There are some situations where you don’t want to index the whole table, instead you will want to filter out some specific data based on some conditions. This kind of index is called a partial index. The partial index only contains the data for those rows that fulfill that specific condition.

These indexes contain a WHERE clause and result in much smaller index sizes than the usual indexes (without conditions). Since they have a smaller footprint, they result in faster data access. An example of such index is:

CREATE TABLE test (x int, y text);
postgres=# EXPLAIN (costs off) SELECT * from test WHERE y IS NULL;
      QUERY PLAN       
-----------------------
 Seq Scan on test
   Filter: (y IS NULL)
(2 rows)

Lets create a partial index

postgres=# CREATE INDEX partial_idx ON test (y) WHERE y IS NULL;
CREATE INDEX
postgres=# EXPLAIN (costs off) SELECT * from test WHERE y IS NULL;
               QUERY PLAN               
----------------------------------------
 Bitmap Heap Scan on test
   Recheck Cond: (y IS NULL)
   ->  Bitmap Index Scan on partial_idx
(3 rows)

Index-Only Scans

Index only scans are the index where all the needed data by the query is available directly from the index. Normally when an index is created, it is stored separately from the table data and whenever a query is executed to fetch the data rows it is read from the index and table files. However, if the query only consists of indexed columns then there is no need to fetch the data from relation files, it can be directly returned from the index. Which can improve the query performance.

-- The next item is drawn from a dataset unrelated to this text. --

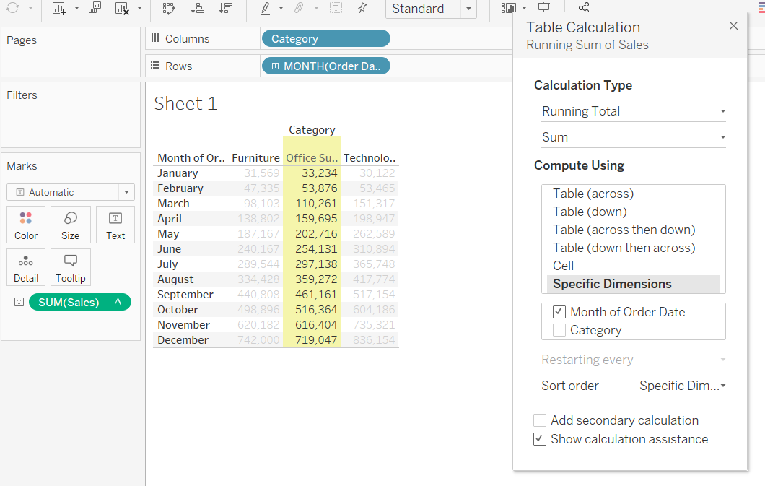Expand the Automatic mark type dropdown
Viewport: 765px width, 486px height.
point(70,192)
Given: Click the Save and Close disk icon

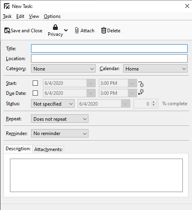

CREATE TABLE test (x int, y int);
CREATE INDEX col_idx ON test (x);
postgres=# EXPLAIN (costs off) select x from test where x > 10;
              QUERY PLAN               
---------------------------------------
 Index Only Scan using col_idx on test
   Index Cond: (x > 10)
(2 rows)

But if you include a column that’s not part of the index then that would not be covered under index only scan.

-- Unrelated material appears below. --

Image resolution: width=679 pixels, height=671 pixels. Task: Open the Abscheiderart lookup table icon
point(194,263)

postgres=# EXPLAIN (costs off) select x, y from test where x > 10 ;
            QUERY PLAN            
----------------------------------
 Index Scan using col_idx on test
   Index Cond: (x > 10)
(2 rows)

However not all index types provide support for index-only scans. Currently the B-tree, Gist and SP-Gist index provide the support.

Covering Indexes

The covering index is similar to Index-Only scans with a little difference. What if you only want to create an index on a specific column but still want to be able to answer the query from the index without going to the main table. That’s what the covering scans are. PostgreSQL has the option to allow this by using the ‘INCLUDE’ clause while creating the index.

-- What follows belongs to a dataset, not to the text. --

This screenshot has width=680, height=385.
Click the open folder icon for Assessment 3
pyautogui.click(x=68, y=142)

CREATE TABLE test (x int, y int);
CREATE INDEX col_idx ON test (x) include (y);
postgres=# \d test
                Table "public.test"
 Column |  Type   | Collation | Nullable | Default 
--------+---------+-----------+----------+---------
 x      | integer |           |          | 
 y      | integer |           |          | 
Indexes:
    "col_idx" btree (x) INCLUDE (y)

postgres=# EXPLAIN (costs off) select x, y from test where x > 10 ;
              QUERY PLAN               
---------------------------------------
 Index Only Scan using col_idx on test
   Index Cond: (x > 10)
(2 rows)

This query would have used Index Scan instead of Index-Only scan if we did not specify the INCLUDE clause.

Conclusion

Having the ability to choose from many different types of indexes is a power that must be used carefully as well. The performance that indexes offer can very easily degrade when incorrect type of index or poorly create one is used. It is therefore imperative that you understand the specific use case and define an index or multiple indexes based on the need. While indexes are mainly created for quick data retrieval, the database system does a lot of background work to keep those in sync with updated data in the table which may lead to bloated indexes. So keep data updates in perspective as well the specific retrieval use case when building an index.